There is one accepted answer, but I don't get it quite. In fact that answer raised the few additional questions I liked to share.
1. How would you define the tails of the distribution?
Seams that this is a fundamental question. In this question you used the mathematical formulation of survival function but I guess you may define the tails based on areas: $(-inf, μ−3σ]$ and $[μ+3σ,inf)$.
My hypothesis is if some distribution has "fatter tail" that would be larger area under the PDF curve in that tail area. Is this a good definition of tails of just a simplification?
I can agree that on Wikipedia at the moment there are several suspicious satements at least regarding the fat tailed distribution evaluation based on skewness and kurtosis examination.
You confirmed: Please note that moments, like skewness or kurtosis, are not good for characterizing tail behavior.

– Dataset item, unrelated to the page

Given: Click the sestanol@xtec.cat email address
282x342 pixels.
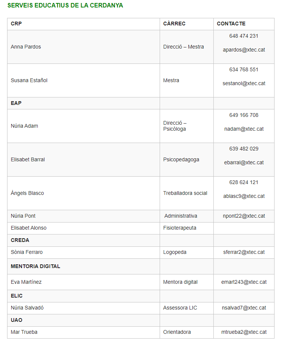Looking at the screenshot, I should pos(244,83).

2. Why the density is not the correct object to study?
PDF for continuous functions seams like the best possible function to study because it must add to 1 by definition. So far I meat some distributions like Cauchy that don't have Moment Generating function i.e. don't have moments but how can continuous distribution be without a PDF?
Isn't that if we know the CDF ( I like the term cumulative in here) we should know the PDF?
3. CDF should be continuous, and this is the reason for the 2.
This is more like helping me to understand the dynamics behind your answer.
4. The terms fat-tailed and heavy-tailed are sometimes synonymous
This is from Wikipedia. Would you agree these are synonyms.
In here I think the term "long-tailed" is definitely not the synonym with the upper two. Possible confirmation would be fine.